Are You Still Growing?


            Never stop growing.  People often admire how quickly children grow, but do not recognize as often or as long when someone becomes a babe in Christ.  Hopefully the growth of the Christian does not stop.  So why do people stop taking notice?  Maybe we need to encourage one another more often in spiritual growth.  When was the last time you encouraged someone in a spiritual nature?  Encouragement can go a long ways.  It may just make a terrible day turn bright, and it is free to give.  The only thing it costs you is what God has given you, breath.  This is encouraged in 2 Peter 3:14-18,

Therefore, beloved, since you are waiting for these, be diligent to be found by him without spot or blemish, and at peace. And count the patience of our Lord as salvation, just as our beloved brother Paul also wrote to you according to the wisdom given him, as he does in all his letters when he speaks in them of these matters. There are some things in them that are hard to understand, which the ignorant and unstable twist to their own destruction, as they do the other Scriptures. You therefore, beloved, knowing this beforehand, take care that you are not carried away with the error of lawless people and lose your own stability. But grow in the grace and knowledge of our Lord and Savior Jesus Christ. To him be the glory both now and to the day of eternity. Amen.
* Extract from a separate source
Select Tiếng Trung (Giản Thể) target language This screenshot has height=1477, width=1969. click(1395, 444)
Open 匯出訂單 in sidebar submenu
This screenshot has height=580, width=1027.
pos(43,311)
            Peter wrote this right after he described the end times.  It is urgent that we walk in righteousness since Christ’s second coming can take place at any given second.  With this in mind, Christians have all the more reason to encourage one another and continue in growth.  It can be seen if one measures body weight on a consistent basis that it constantly fluctuates.  If you weigh yourself in the morning it will be different then when you weigh yourself that night.  On a regular day, a person will weigh more in the evening than they did that morning.  Our spiritual weight (i.e. growth) should measure the same way.  Have you grown more spiritually by the end of the day?  If not, then you have not consumed a healthy spiritual diet.  Jesus said, “Blessed are those who hunger and thirst for righteousness, for they shall be satisfied” (Matthew 5:6).  Growth comes with a good spiritual diet and encouragement.

Monday, January 30, 2012

Eschatology


            The “study of the last things” is both exciting and frightening.  It should be easy for Christians to say that there is no fear in the second coming.  Revelation tells us who is going to win the spiritual warfare in which we are fighting.  God will overcome evil.  The frightening part is in the unknown.  Nobody knows the day or hour that Jesus will come again, “But concerning that day or that hour, no one knows, not even the angels in heaven, nor the Son, but only the Father. Be on guard, keep awake. For you do not know when the time will come…Therefore stay awake—for you do not know when the master of the house will come, in the evening, or at midnight, or when the rooster crows, or in the morning— lest he come suddenly and find you asleep. And what I say to you I say to all: Stay awake” (Mark 13:32–33, 35-37, ESV).
Jesus states the warning four times to remain “awake,” and once he said “Be on guard.”  The Bible describes how things will unfold in the eschaton, but there is still widespread interpretation of the timing and events of the judgment day and eternity.  “Now concerning the times and the seasons, brothers, you have no need to have anything written to you. For you yourselves are fully aware that the day of the Lord will come like a thief in the night” (1 Thessalonians 5:1–2).  Paul then echoes what Jesus said, “So then let us not sleep, as others do, but let us keep awake and be sober” (5:6).  Satan is lulling people away from anticipating the end.
Paul describes how it will be when Jesus does return, “For the Lord himself will descend from heaven with a cry of command, with the voice of an archangel, and with the sound of the trumpet of God. And the dead in Christ will rise first. Then we who are alive, who are left, will be caught up together with them in the clouds to meet the Lord in the air, and so we will always be with the Lord” (4:16–17).  What happens then is described in great detail in 2 Peter 3:1-13.  Once everything is burned up and dissolved, a new heaven and a new earth are prepared for the believers and the “second death” for the wicked (Revelation 21:1-8).